The Netherlands and Belgium have barred it, Germany hasn’t issued an operating licence for it and French prosecutors are investigating it… But why isn’t Binance landing in Europe?
First things first, regulators have shifted gears this year, placing greater scrutiny on crypto exchanges’ operations following the collapse of FTX. As a result, Binance’s share of euro-denominated crypto trading has fallen to about 15% from over 30% in January.
The European setbacks follow Binance’s decision to declare Paris its first regional headquarters in May 2022 after spending more than a year and a half obtaining registration approval in France.
French prosecutors are investigating the exchange for lack of money laundering controls and the illegal offering of services before Binance received registration, according to a statement from the Paris prosecutor’s office.
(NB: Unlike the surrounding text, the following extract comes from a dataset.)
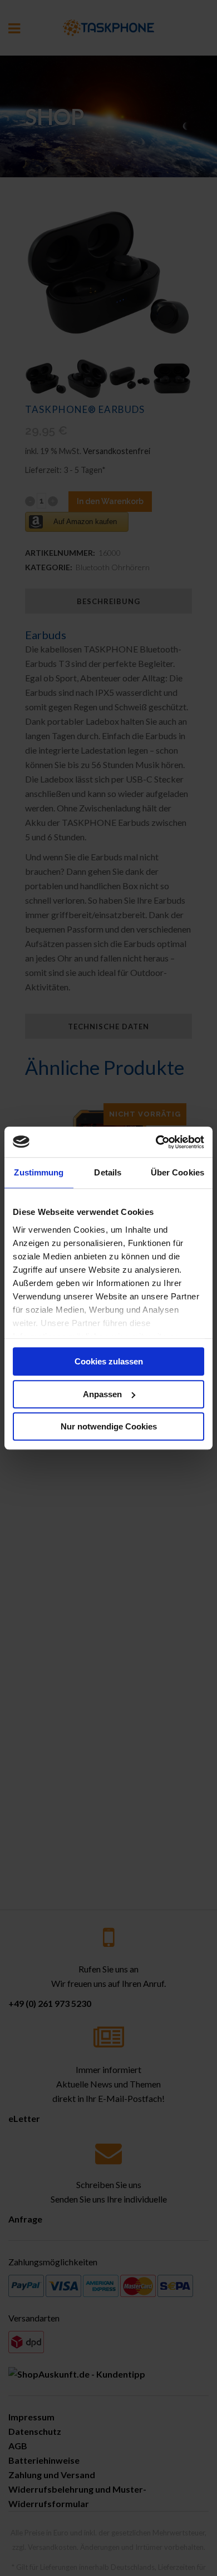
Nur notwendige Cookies (109, 1426)
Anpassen (102, 1394)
Furthermore, Belgium’s Financial Services and Market Authority ordered Binance to cease offering services in the country only last month. The authorities say the exchange was doing so using companies outside the European economic area, which is forbidden. Days earlier, Binance said it was leaving the Dutch market after it failed to get a registration.
The exchange has also struggled to get approval to operate in Germany, where BaFin, the markets regulator, offers crypto-custody licences. Seven companies currently have the BaFin licence, including American crypto exchange Coinbase.
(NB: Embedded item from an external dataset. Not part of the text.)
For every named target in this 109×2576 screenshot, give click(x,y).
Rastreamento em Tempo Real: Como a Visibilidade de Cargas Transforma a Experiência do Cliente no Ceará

The increased regulatory scrutiny in the U.S. and elsewhere has spooked some banks and other companies providing financial services for the exchange. Last week, Paysafe, which supports euro transfers to and from Binance, said it would stop providing the service. It follows a move to stop British pound services it announced earlier this year.
Interestingly, Vietnam, Turkey, India and Argentina among other Asian and LATAM countries already draw the highest user traffic at Binance, although France, Germany and the Netherlands are in the top 25, according to May data from analytics firm SimilarWeb. These European setbacks add to Binance’s woes in the U.S., where it is battling a lawsuit from the Securities and Exchange Commission and an ongoing criminal investigation from the Department of Justice.